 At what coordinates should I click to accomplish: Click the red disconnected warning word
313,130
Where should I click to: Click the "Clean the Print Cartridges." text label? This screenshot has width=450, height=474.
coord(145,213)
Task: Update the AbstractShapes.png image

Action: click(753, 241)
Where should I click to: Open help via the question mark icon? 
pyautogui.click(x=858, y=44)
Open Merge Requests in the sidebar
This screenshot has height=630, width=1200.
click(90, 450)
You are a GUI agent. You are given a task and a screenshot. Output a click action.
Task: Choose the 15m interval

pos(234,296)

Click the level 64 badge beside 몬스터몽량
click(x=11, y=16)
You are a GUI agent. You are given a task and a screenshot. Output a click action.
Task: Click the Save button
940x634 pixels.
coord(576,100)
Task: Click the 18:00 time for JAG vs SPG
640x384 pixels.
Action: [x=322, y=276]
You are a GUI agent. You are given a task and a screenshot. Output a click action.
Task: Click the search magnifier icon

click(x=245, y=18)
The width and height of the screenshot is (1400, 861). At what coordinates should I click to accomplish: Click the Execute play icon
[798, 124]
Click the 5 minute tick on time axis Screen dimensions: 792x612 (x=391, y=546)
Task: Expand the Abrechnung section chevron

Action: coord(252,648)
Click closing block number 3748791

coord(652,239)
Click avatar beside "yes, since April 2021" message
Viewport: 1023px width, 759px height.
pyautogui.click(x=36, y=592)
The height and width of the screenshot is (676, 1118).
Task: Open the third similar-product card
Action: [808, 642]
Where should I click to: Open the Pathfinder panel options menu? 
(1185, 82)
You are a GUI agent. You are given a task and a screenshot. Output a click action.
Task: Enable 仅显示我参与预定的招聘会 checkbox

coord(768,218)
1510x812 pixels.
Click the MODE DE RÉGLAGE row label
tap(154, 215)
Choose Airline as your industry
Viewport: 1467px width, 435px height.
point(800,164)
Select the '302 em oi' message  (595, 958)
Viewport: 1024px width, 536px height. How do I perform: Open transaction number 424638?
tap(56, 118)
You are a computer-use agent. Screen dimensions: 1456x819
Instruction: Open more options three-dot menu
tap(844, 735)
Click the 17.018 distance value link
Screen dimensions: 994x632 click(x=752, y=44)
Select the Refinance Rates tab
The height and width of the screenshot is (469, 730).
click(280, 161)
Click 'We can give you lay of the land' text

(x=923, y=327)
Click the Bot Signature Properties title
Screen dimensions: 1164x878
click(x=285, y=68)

++++++++

## [PROBLEM]
Every line above that holds the word "time" needs to be copied.

## [OUTPUT OF THE EXERCISE]
Task: Click the 18:00 time for JAG vs SPG
Click the 5 minute tick on time axis Screen dimensions: 792x612 (x=391, y=546)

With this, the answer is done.